Cependant les gardes nationales, qui avaient perdu leur drapeau à l’assemblée de Saint-Ouën-des-Toits, se vengeaient par des excursions militaires dans les paroisses soupçonnées de royalisme. Jean Chouan résolut d’essayer contre eux le courage de ses hommes. Il leur donna rendez-vous à Launey-Villiers, et attaqua à l’entrée du Bourgneuf les patriotes, qui furent repoussés après avoir laissé une vingtaine de morts. Désormais le mal était irrémédiable, le sang avait coulé, la guerre civile commençait.
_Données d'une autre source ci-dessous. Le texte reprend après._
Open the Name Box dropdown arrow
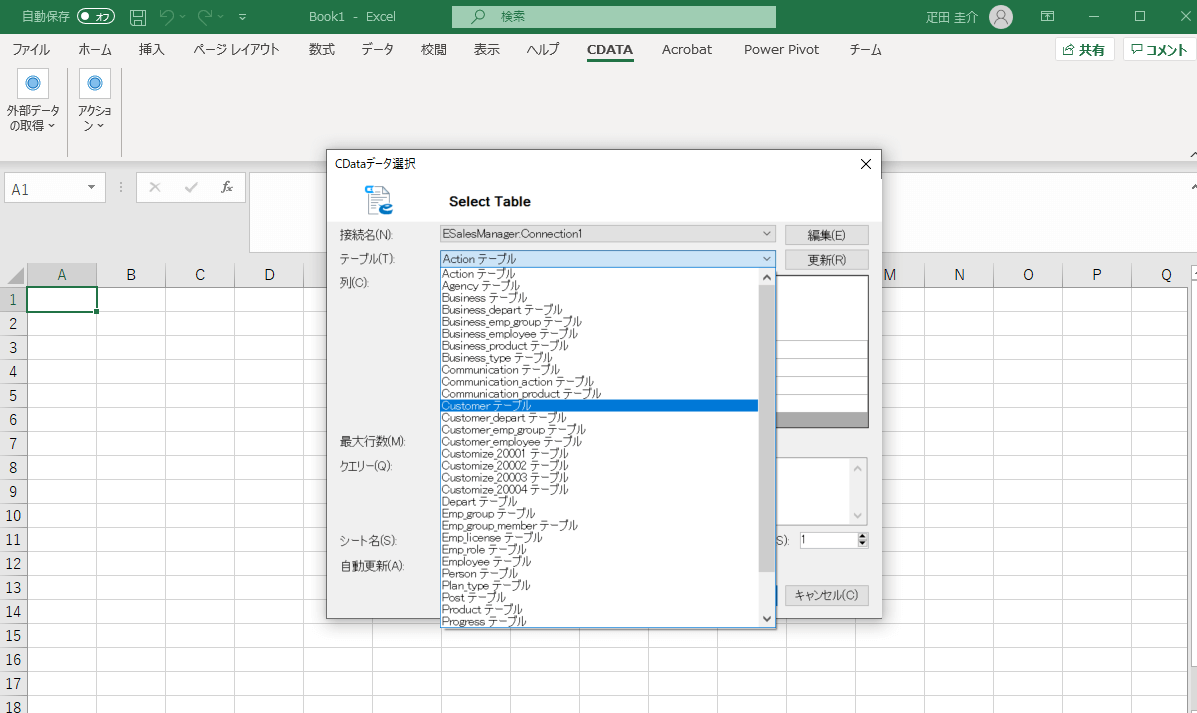This screenshot has width=1197, height=713. pos(92,188)
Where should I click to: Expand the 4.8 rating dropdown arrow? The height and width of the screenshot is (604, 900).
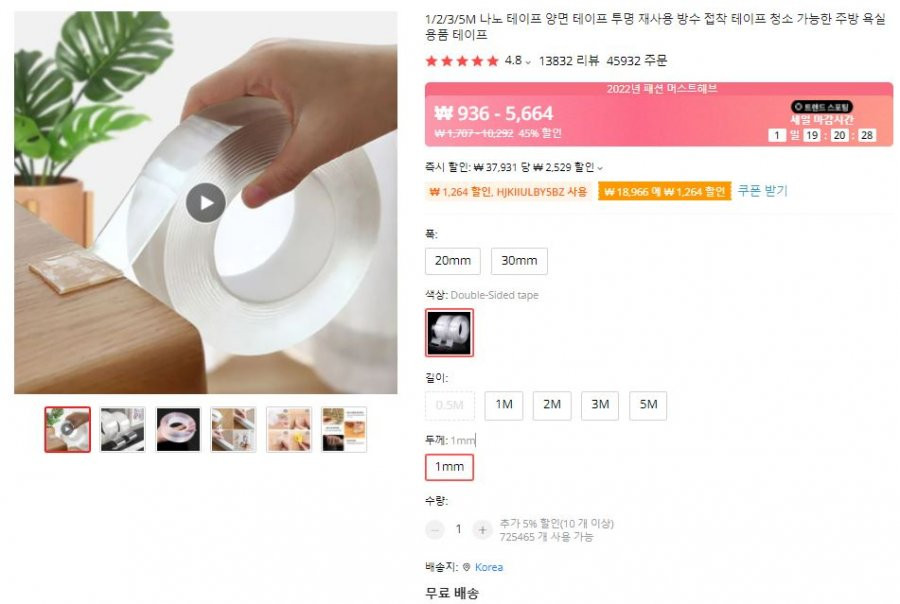[528, 62]
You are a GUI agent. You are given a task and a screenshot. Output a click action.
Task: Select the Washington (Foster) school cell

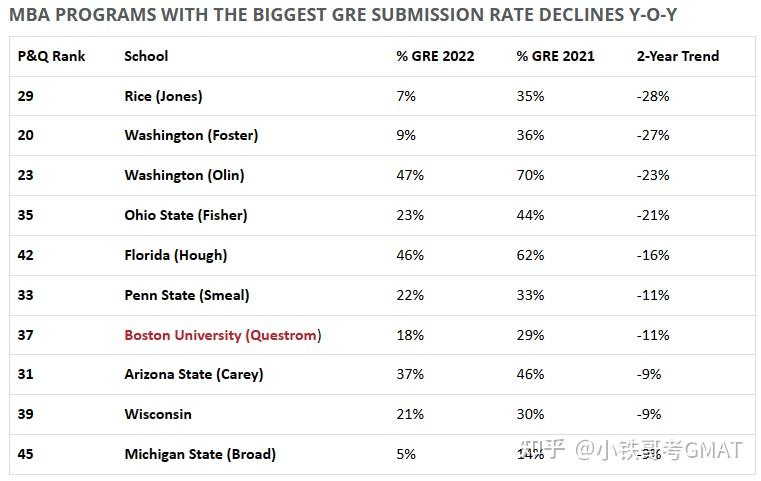(x=191, y=135)
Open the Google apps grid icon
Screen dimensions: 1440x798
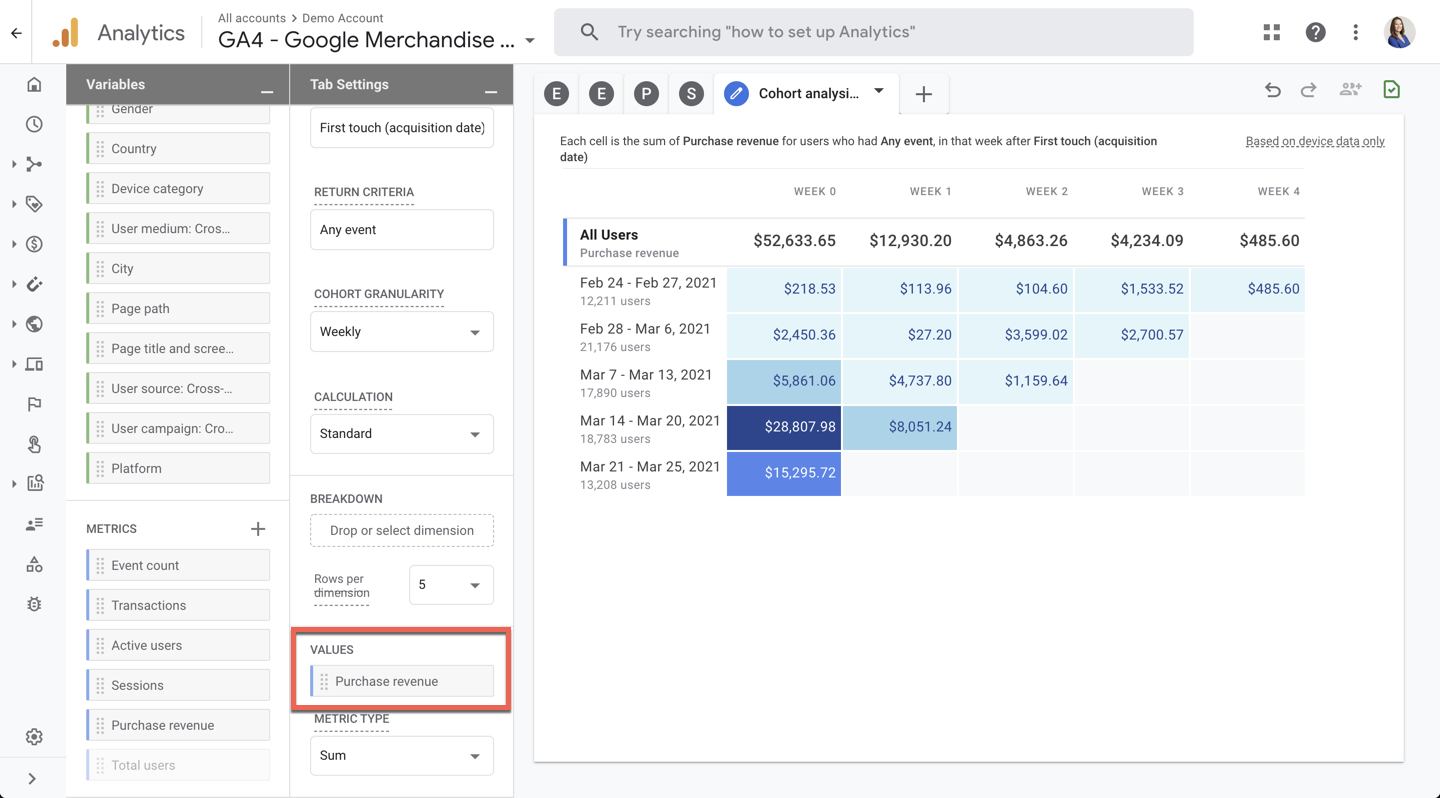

Jean Chouan et ses compagnons, condamnés à mort par contumace sur la dénonciation de Graffin, se réfugièrent dans le bois de Misdon, entre la forge de Port-Brillet et le bourg d’Olivet. Ils étaient environ quarante, parmi lesquels se trouvait Trion, dit Miélette, qui joue dans la guerre des chouans le rôle de Maugis dans le roman des Quatre fils Aymon. Cottereau et lui s’étaient long-temps disputé la royauté de la faux-saulnerie. Si l’on n’eût point connu Jean, Miélette eût été déclaré le plus fort joueur de ferte du Bas-Maine ; si l’on n’eût point connu Miélette, Jean eût passé pour le plus vigoureux contrebandier de toutes les marches. Le nom de celui-ci était pourtant prononcé le premier ; on disait Jean et Miélette, comme on dit Castor et Pollux. Malgré l’égalité de leur gloire villageoise, Jean exerçait plus d’autorité, on le reconnaissait supérieur pour le commandement ; mais, en revanche, Miélette l’emportait pour l’à-propos, la drôlerie et les bonnes histoires. Rien que de le voir mettait de belle humeur ; il boutait en train toute la bande. Un seul chouan restait insensible à sa gaieté communicative c’était Godeau, homme à grandes manières et beau parleur, qui, s’étant trouvé impropre à tous les métiers, en avait conclu que tous étaient au-dessous de son mérite. Il avait été trois mois garde-chasse dans une maison noble, et se croyait depuis un peu gentilhomme. Il prétendait aussi savoir le latin, parce que le curé chez lequel il avait servi comme palefrenier lui avait appris le sens des mots Dominus vobiscum, et il se plaignait continuellement de ce que la dureté des temps le privât des plaisirs de la lecture.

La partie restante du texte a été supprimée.